The argument and the ruling were violative of Gray and in error:  “To restrict the defense obligation of the insurer to the precise language of the pleading would not only ignore the thrust of the cases but would create an anomaly for the insured.”  (Gray v. Zurich Insurance Co., supra, 65 Cal.2d at p. 276, 54 Cal.Rptr. 104, 419 P.2d 168.)

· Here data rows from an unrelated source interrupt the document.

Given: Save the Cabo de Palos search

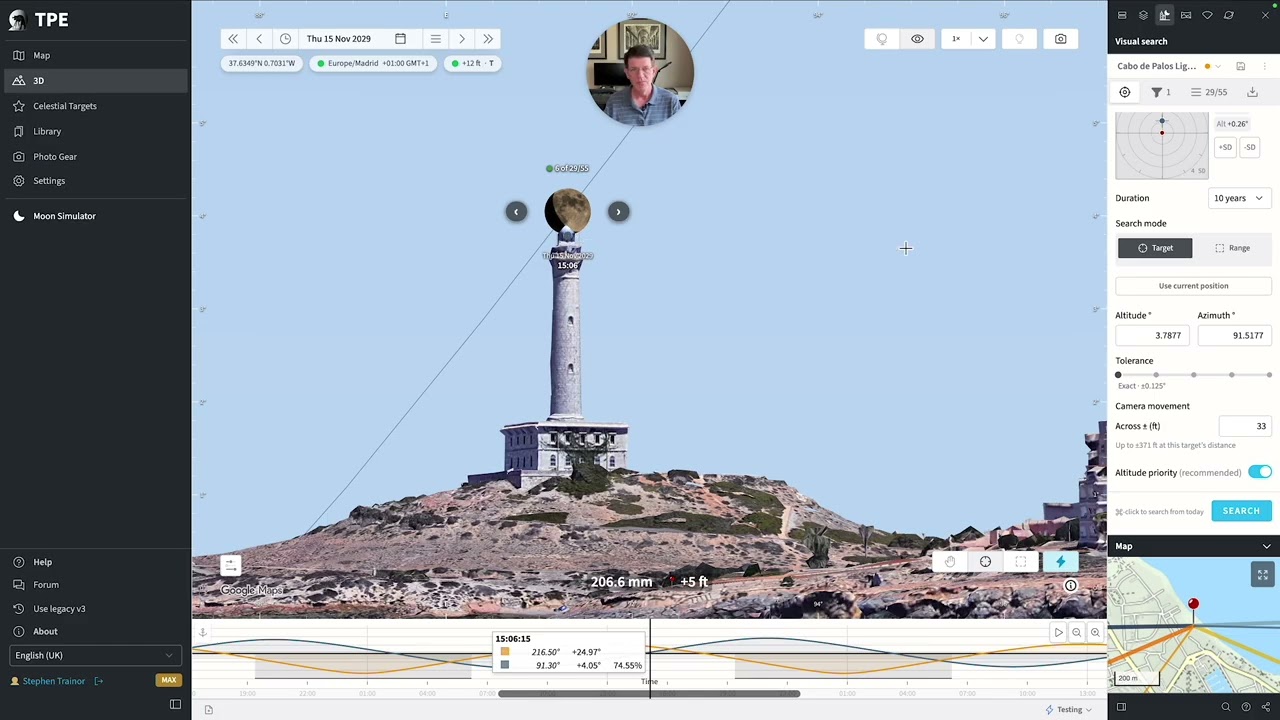Looking at the screenshot, I should point(1240,66).
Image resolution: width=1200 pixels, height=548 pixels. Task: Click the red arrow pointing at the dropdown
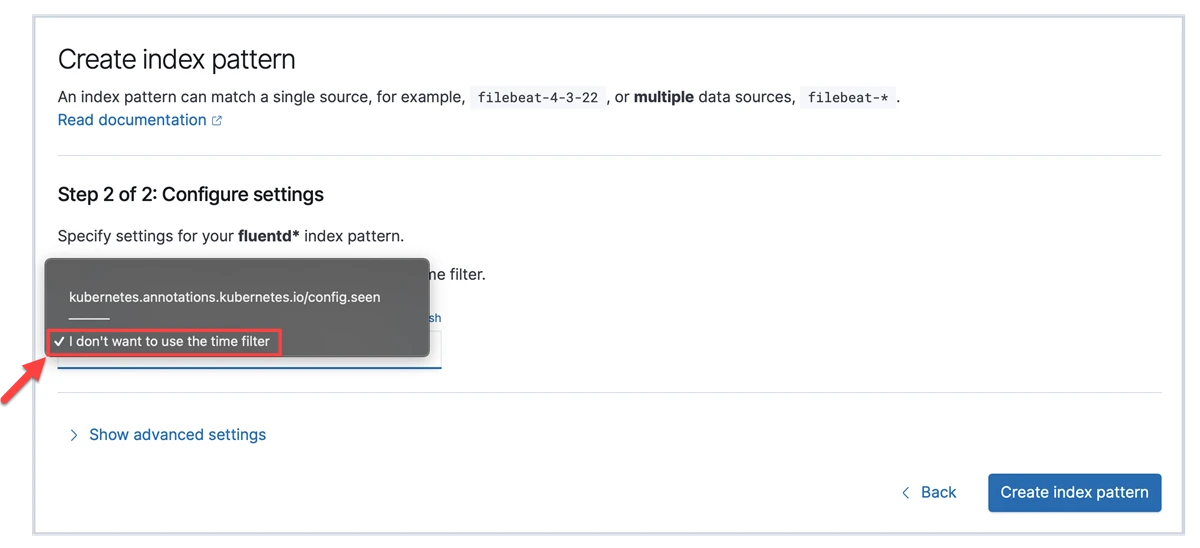point(23,377)
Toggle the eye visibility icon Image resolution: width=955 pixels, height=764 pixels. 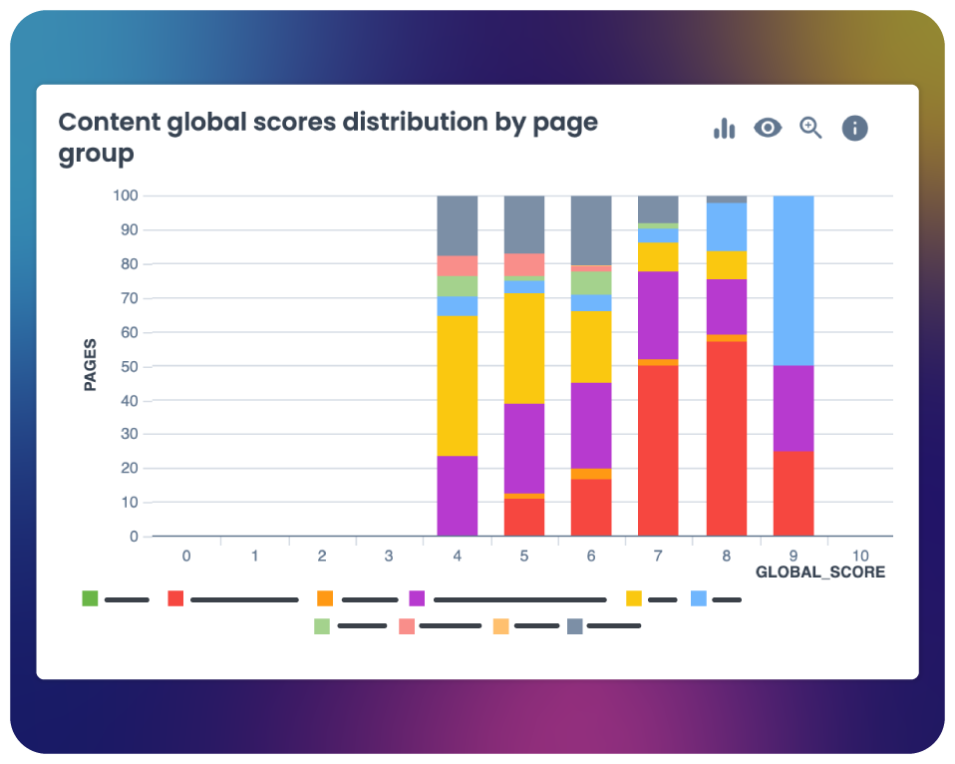pos(767,128)
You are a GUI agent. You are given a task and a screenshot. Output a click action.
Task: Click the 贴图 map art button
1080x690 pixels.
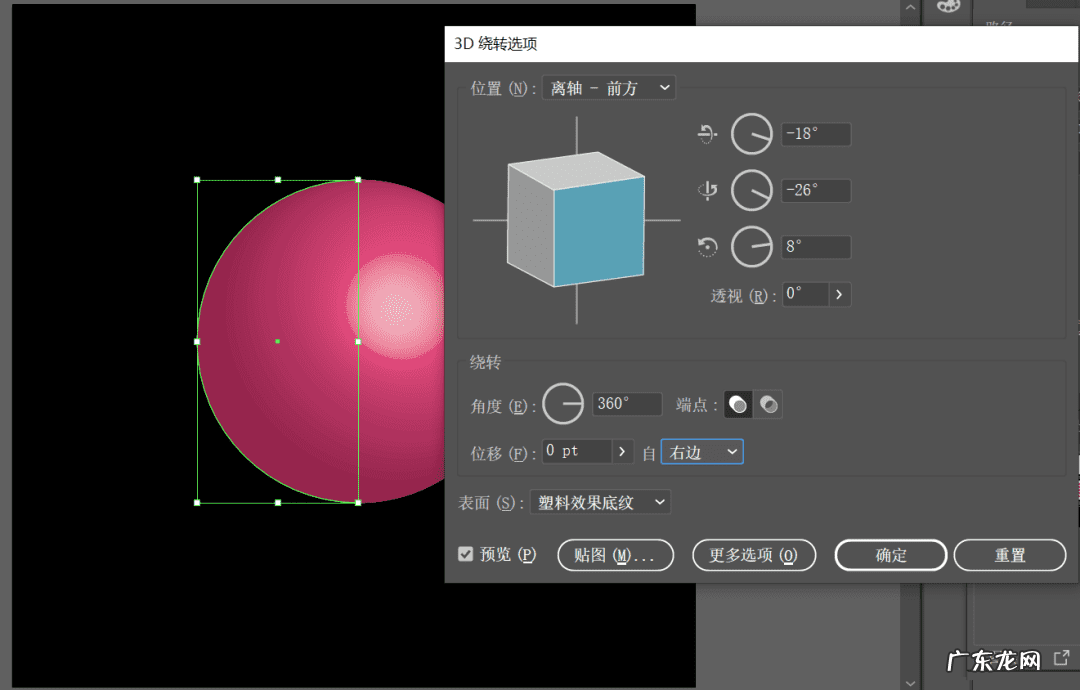click(x=615, y=555)
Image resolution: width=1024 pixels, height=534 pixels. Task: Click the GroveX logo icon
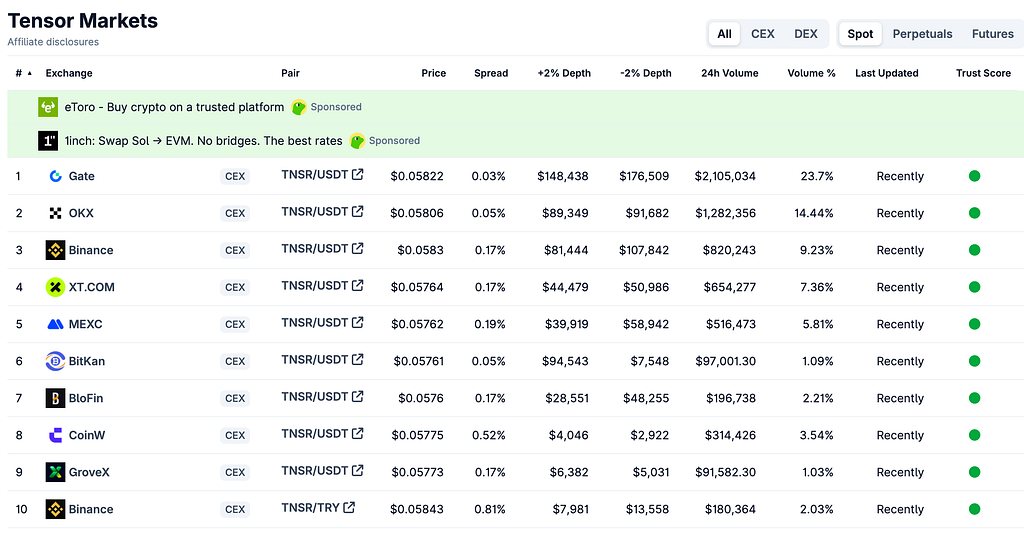pyautogui.click(x=56, y=472)
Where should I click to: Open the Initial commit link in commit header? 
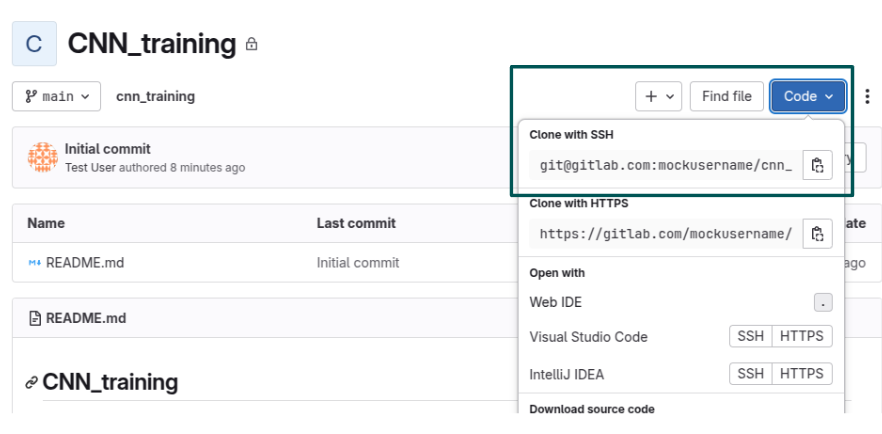click(x=107, y=149)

 For the following reasons, there was a triable issue of fact concerning whether or not the third party lawsuit “potentially [sought] damages within the coverage of the policy” (id., at p. 275, 54 Cal.Rptr. 104, 419 P.2d 168):  (1) the third party, in its October 19, 1989, “cease and desist” letter indicated its intent to seek both “monetary and injunctive relief.”   It made clear that unless appellant immediately desisted from using the subject trademark—which appellant continued to use—it would seek “profits, ․ damages, ․ costs,” etc. (2) the third party complaint stated facts providing grounds for money damages (3) the third party complaint, although initially seeking only equitable relief to which no jury trial right attached, stated:  “Plaintiffs hereby demand a jury trial on all claims to which such right attaches.”  (4) according to the declaration of third party's counsel, on December 1, 1989, he told respondent's senior litigation specialist “that my clients were not presently seeking damages and would not do so provided that Island Industries immediately discontinued its use of my clients' trademarks and associated trade dress.   I certainly would not have said anything to suggest to Ms. Benson that my clients would not be seeking damages in the event that Island Industries continued to use the trademarks and trade dress.”  (5) appellant's counsel informed respondent's senior litigation specialist that on December 7, 1989, third party's counsel “represented ․ that they can always amend the Complaint to allege damages, and that they may do just that.”   and (6) the third party made a document production request for a copy of appellant's insurance policy, irrelevant if only equitable relief was sought.

The trial court erred in granting respondent's summary judgment motion.1

DISPOSITION

The judgment is reversed.   Costs on appeal are awarded to appellant.

FOOTNOTES

1.   Although the third party suit initially named only Island Industries, Inc., not J. Jay Feinberg (appellant), there was a triable issue of fact concerning whether or not appellant had been assigned Island Industries' cause of action against respondent.   This issue was not decided by the trial court adversely to appellant.   Additionally, just as the third party lawsuit potentially sought damages, it also potentially sought damages against appellant.   Respondent's reliance upon Lofberg v. Aetna Cas. & Sur. Co. (1968) 264 Cal.App.2d 306, 70 Cal.Rptr. 269 is misplaced.   It is inapposite.

FRED WOODS, Associate Justice.

LILLIE, P.J., and JOHNSON, J., concur.